Friday 13 December 2019

It's All Performance Art 47

One more time, Gentle Reader, I am seated in front of this laptop not having a clue what I am going to write.  But that's okay.  Life goes on, with or without me, with or without you, life is still going to keep going on.  Not exactly a comforting notion, this.  It kind of reminds us of how inessential we are.  We're just here, DNA products of the combined DNA of our parents, who are the products of the combined DNA of their own parents, and so the beat goes on.  And on. 
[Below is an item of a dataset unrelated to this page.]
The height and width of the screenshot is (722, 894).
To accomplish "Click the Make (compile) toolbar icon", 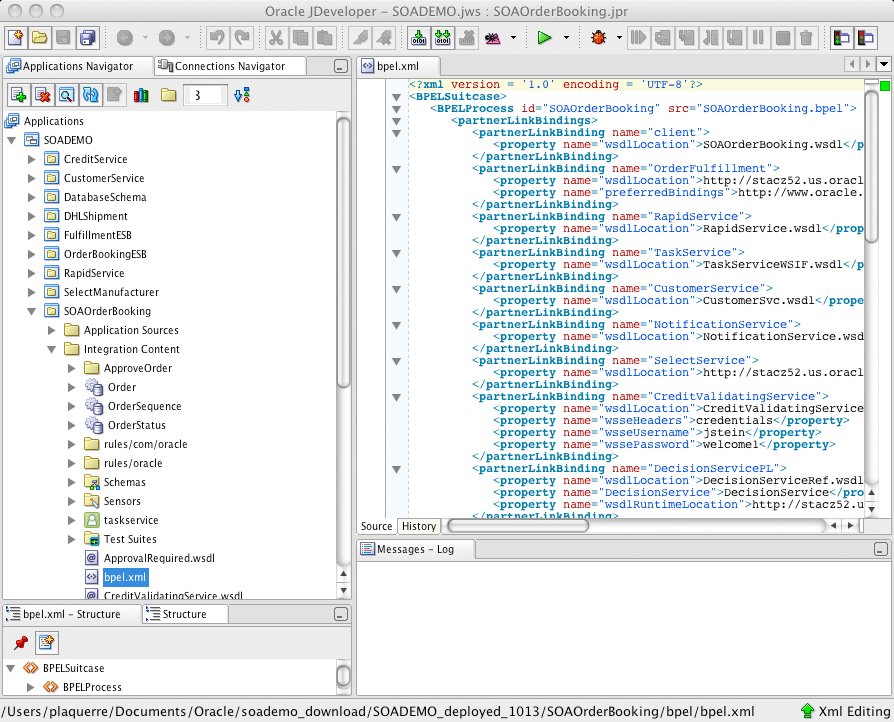I will (x=418, y=38).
We are all so dreadfully mortal.  But so wonderfully eternal, as well.  I had a dream last night that suggested where I will be living and working after I die.  In heaven, I would imagine.  But I was talking with a friend who has been dead the last ten years or so, and, in this dream,  she is in a wooden house that contains a coffee shop, and apparently I will be living and working there with her.  I had an interview with the owner of the place, and we did the whole interview in fluent Spanish.  One of my Colombian friends was also visiting and when I was inside, I found a cousin of mine (she died around eight years ago), so we were chatting and I introduced her to my Colombian friend.
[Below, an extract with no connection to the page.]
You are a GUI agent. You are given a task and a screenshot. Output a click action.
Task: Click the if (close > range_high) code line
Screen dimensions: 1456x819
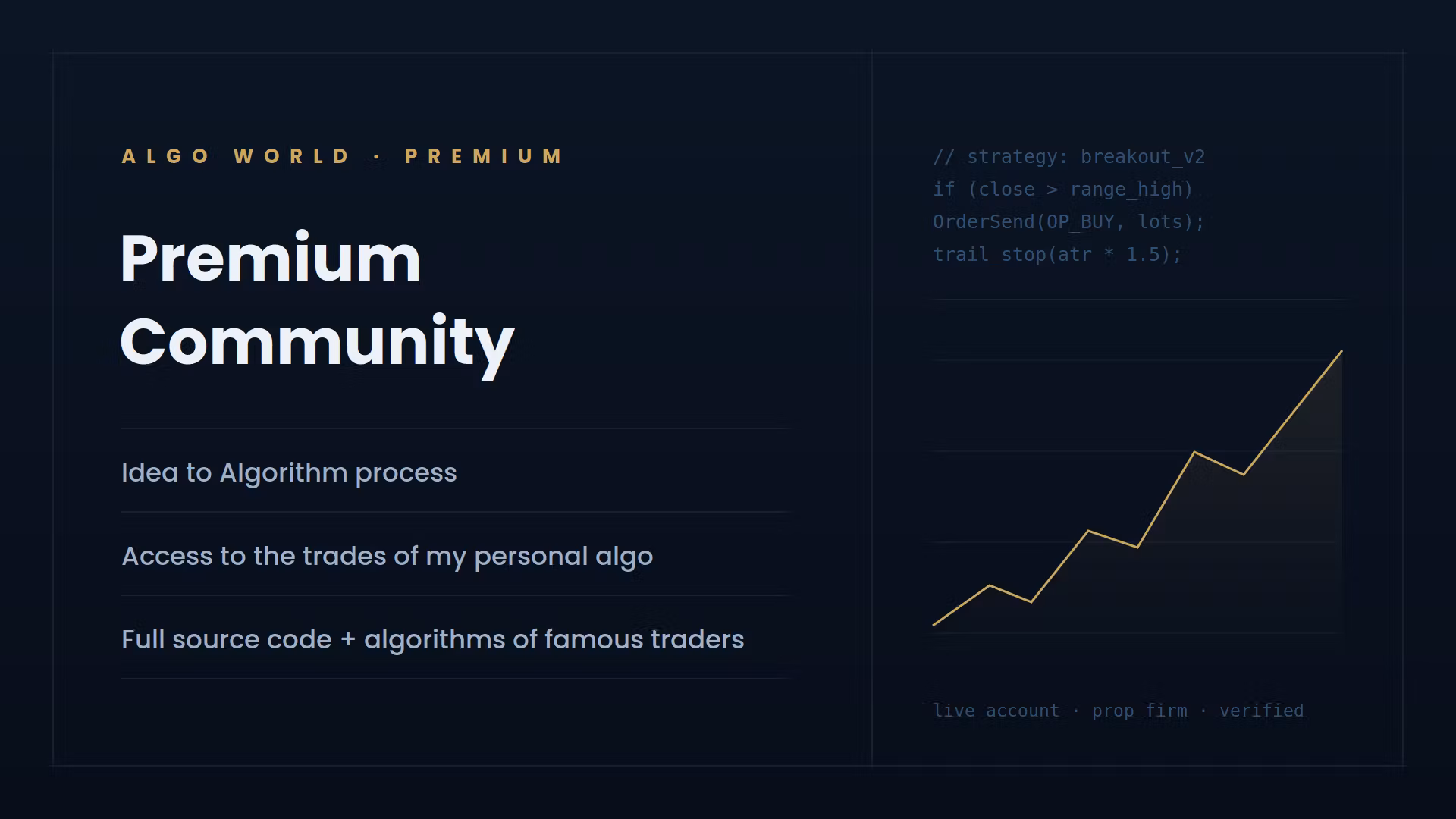click(x=1062, y=190)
Now is this really how things are going to look for me after I die?  Who only knows, but the concept is intriguing.  In the meantime, we all still have this life to get through.  It helps knowing that the really unpleasant parts for me, such as Christmas, are temporary, and that I will get through them, if I just concentrate on being happy for each moment, as a gift, or kind of.  But I am a Christian and naturally this should be a particularly joyful time of year for me.  Should be.  Uh-huh.  But it isn't.  I can focus on Christ and I can know that he will get me through it, but it never is really joyful for me, knowing that I am not really wanted anywhere (this is not self-pity, by the way, darlings, but the reality of what I experience every year.  Suck it up if you don't like reading it!).  But neither was Jesus at his birth wanted anywhere, except by his parents, and I don't even have parents, but I'm sure that first Christmas was anything but easy for either Mary or Joseph. 
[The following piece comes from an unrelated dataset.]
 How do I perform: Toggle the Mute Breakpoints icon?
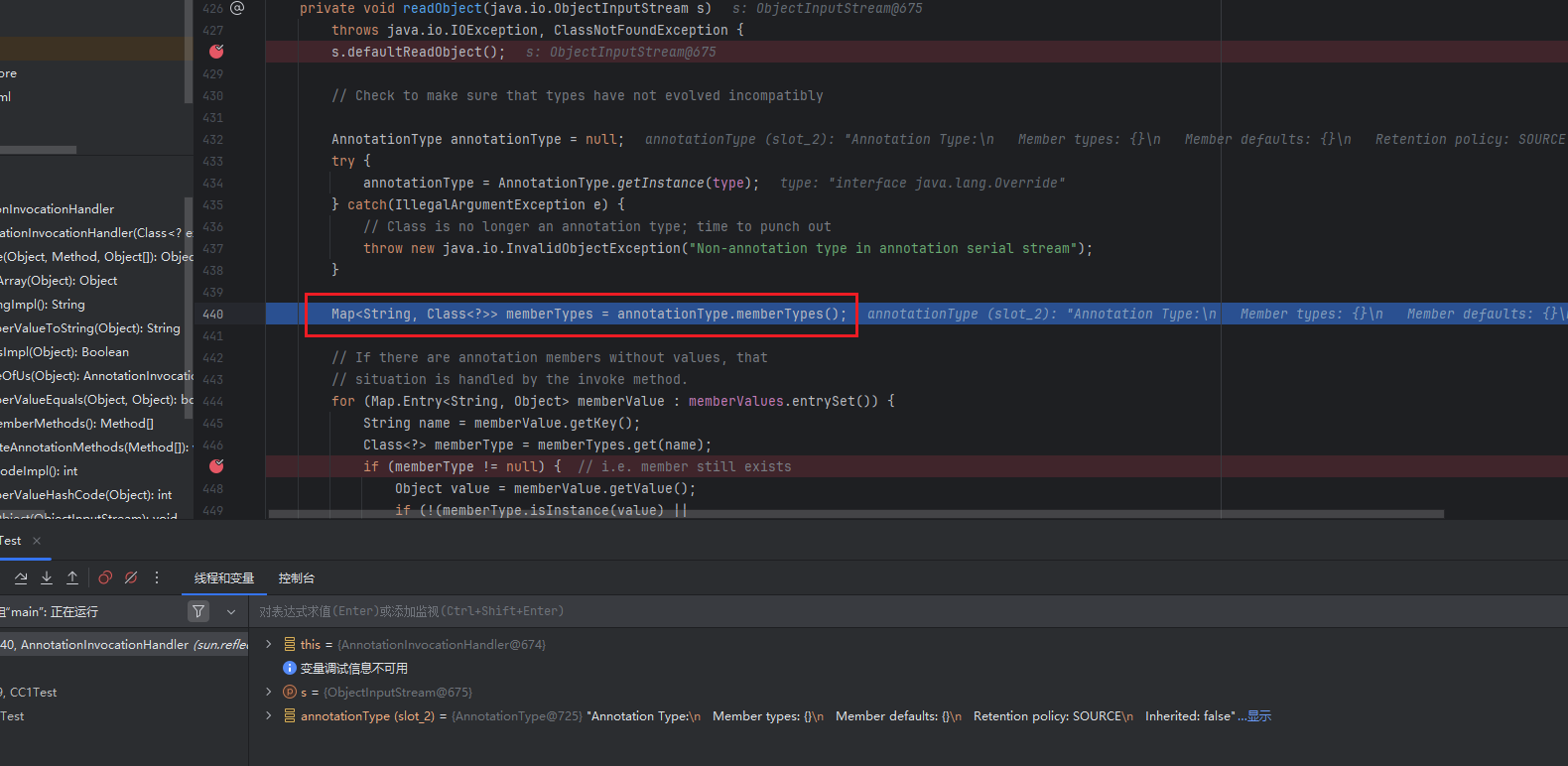coord(131,577)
I expect that someone will invite me, at least for a coffee at the neighbourhood Starbucks or Blenz, this Christmas Day.  I am simply keeping people at church on alert.  Nothing fancy.  Dinner isn't essential, just human presence.  Could it be more simple, less complicated?  Years and years of not being welcome anywhere at Christmas has put a lot of strain on my friendships, and I am concerned that if this also becomes the annual pattern at St. Faith's, even if I survive there as a member, my relationships with the people are going to be always limited, compromised, uncomfortable and even somewhat bitter.

Hello?  Anyone out there?

If any of the Anglicans in my parish church, after reading yesterday's blog, will deign to reach out to me on Christmas Day, that will be both a surprise and a blessing.  I am not holding my breath.  Everyone has their excuses, after all, and the presence of someone who is alone and unwanted can be a major spoiler at any festive occasion.  I understand.  I do, really.